Segment Start: Input records

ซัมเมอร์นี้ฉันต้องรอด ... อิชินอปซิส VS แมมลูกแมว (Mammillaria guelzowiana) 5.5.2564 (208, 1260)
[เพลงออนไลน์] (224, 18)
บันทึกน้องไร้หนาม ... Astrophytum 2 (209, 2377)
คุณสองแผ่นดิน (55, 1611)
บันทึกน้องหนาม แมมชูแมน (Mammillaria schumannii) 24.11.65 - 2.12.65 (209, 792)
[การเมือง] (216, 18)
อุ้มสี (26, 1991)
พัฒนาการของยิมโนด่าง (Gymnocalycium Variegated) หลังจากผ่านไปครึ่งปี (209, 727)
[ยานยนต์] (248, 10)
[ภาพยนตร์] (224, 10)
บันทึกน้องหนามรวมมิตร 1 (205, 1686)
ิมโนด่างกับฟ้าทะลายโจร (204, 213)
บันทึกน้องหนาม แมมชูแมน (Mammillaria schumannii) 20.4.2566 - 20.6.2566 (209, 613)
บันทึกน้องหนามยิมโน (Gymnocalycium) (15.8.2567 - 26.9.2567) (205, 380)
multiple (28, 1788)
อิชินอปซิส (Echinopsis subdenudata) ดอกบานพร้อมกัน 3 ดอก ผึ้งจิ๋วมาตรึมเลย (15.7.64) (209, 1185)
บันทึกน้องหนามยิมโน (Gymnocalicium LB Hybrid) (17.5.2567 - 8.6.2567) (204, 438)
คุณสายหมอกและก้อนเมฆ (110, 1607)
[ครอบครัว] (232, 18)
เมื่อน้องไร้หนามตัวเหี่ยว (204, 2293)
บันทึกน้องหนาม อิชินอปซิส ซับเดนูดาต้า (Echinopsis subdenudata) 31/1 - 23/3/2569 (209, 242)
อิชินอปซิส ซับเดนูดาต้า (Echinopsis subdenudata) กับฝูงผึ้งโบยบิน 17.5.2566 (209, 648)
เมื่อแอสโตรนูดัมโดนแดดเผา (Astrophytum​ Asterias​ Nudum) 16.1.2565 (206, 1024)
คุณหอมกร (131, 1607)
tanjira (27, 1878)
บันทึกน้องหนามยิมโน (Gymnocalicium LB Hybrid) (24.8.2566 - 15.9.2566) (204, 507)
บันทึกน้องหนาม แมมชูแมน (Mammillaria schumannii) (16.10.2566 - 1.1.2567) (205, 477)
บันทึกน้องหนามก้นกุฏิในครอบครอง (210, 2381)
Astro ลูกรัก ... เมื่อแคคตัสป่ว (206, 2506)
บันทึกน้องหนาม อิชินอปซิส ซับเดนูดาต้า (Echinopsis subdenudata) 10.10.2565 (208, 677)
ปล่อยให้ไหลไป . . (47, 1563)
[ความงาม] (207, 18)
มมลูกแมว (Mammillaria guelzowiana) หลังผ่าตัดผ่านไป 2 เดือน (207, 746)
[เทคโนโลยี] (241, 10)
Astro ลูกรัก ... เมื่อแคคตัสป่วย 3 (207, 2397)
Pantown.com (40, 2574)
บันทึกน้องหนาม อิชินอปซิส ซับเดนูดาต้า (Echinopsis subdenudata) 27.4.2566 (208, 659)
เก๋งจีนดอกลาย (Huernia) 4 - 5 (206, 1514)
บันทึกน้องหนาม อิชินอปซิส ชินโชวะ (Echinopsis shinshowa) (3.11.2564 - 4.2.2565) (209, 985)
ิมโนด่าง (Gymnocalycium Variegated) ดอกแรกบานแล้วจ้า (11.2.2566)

Segment End: Input records

* What the task asks
Reprint the entire listing exactly.

* Expected output
ซัมเมอร์นี้ฉันต้องรอด ... อิชินอปซิส VS แมมลูกแมว (Mammillaria guelzowiana) 5.5.2564 (208, 1260)
[เพลงออนไลน์] (224, 18)
บันทึกน้องไร้หนาม ... Astrophytum 2 (209, 2377)
คุณสองแผ่นดิน (55, 1611)
บันทึกน้องหนาม แมมชูแมน (Mammillaria schumannii) 24.11.65 - 2.12.65 (209, 792)
[การเมือง] (216, 18)
อุ้มสี (26, 1991)
พัฒนาการของยิมโนด่าง (Gymnocalycium Variegated) หลังจากผ่านไปครึ่งปี (209, 727)
[ยานยนต์] (248, 10)
[ภาพยนตร์] (224, 10)
บันทึกน้องหนามรวมมิตร 1 (205, 1686)
ิมโนด่างกับฟ้าทะลายโจร (204, 213)
บันทึกน้องหนาม แมมชูแมน (Mammillaria schumannii) 20.4.2566 - 20.6.2566 (209, 613)
บันทึกน้องหนามยิมโน (Gymnocalycium) (15.8.2567 - 26.9.2567) (205, 380)
multiple (28, 1788)
อิชินอปซิส (Echinopsis subdenudata) ดอกบานพร้อมกัน 3 ดอก ผึ้งจิ๋วมาตรึมเลย (15.7.64) (209, 1185)
บันทึกน้องหนามยิมโน (Gymnocalicium LB Hybrid) (17.5.2567 - 8.6.2567) (204, 438)
คุณสายหมอกและก้อนเมฆ (110, 1607)
[ครอบครัว] (232, 18)
เมื่อน้องไร้หนามตัวเหี่ยว (204, 2293)
บันทึกน้องหนาม อิชินอปซิส ซับเดนูดาต้า (Echinopsis subdenudata) 31/1 - 23/3/2569 (209, 242)
อิชินอปซิส ซับเดนูดาต้า (Echinopsis subdenudata) กับฝูงผึ้งโบยบิน 17.5.2566 (209, 648)
เมื่อแอสโตรนูดัมโดนแดดเผา (Astrophytum​ Asterias​ Nudum) 16.1.2565 (206, 1024)
คุณหอมกร (131, 1607)
tanjira (27, 1878)
บันทึกน้องหนามยิมโน (Gymnocalicium LB Hybrid) (24.8.2566 - 15.9.2566) (204, 507)
บันทึกน้องหนาม แมมชูแมน (Mammillaria schumannii) (16.10.2566 - 1.1.2567) (205, 477)
บันทึกน้องหนามก้นกุฏิในครอบครอง (210, 2381)
Astro ลูกรัก ... เมื่อแคคตัสป่ว (206, 2506)
บันทึกน้องหนาม อิชินอปซิส ซับเดนูดาต้า (Echinopsis subdenudata) 10.10.2565 (208, 677)
ปล่อยให้ไหลไป . . (47, 1563)
[ความงาม] (207, 18)
มมลูกแมว (Mammillaria guelzowiana) หลังผ่าตัดผ่านไป 2 เดือน (207, 746)
[เทคโนโลยี] (241, 10)
Astro ลูกรัก ... เมื่อแคคตัสป่วย 3 (207, 2397)
Pantown.com (40, 2574)
บันทึกน้องหนาม อิชินอปซิส ซับเดนูดาต้า (Echinopsis subdenudata) 27.4.2566 (208, 659)
เก๋งจีนดอกลาย (Huernia) 4 - 5 (206, 1514)
บันทึกน้องหนาม อิชินอปซิส ชินโชวะ (Echinopsis shinshowa) (3.11.2564 - 4.2.2565) (209, 985)
ิมโนด่าง (Gymnocalycium Variegated) ดอกแรกบานแล้วจ้า (11.2.2566)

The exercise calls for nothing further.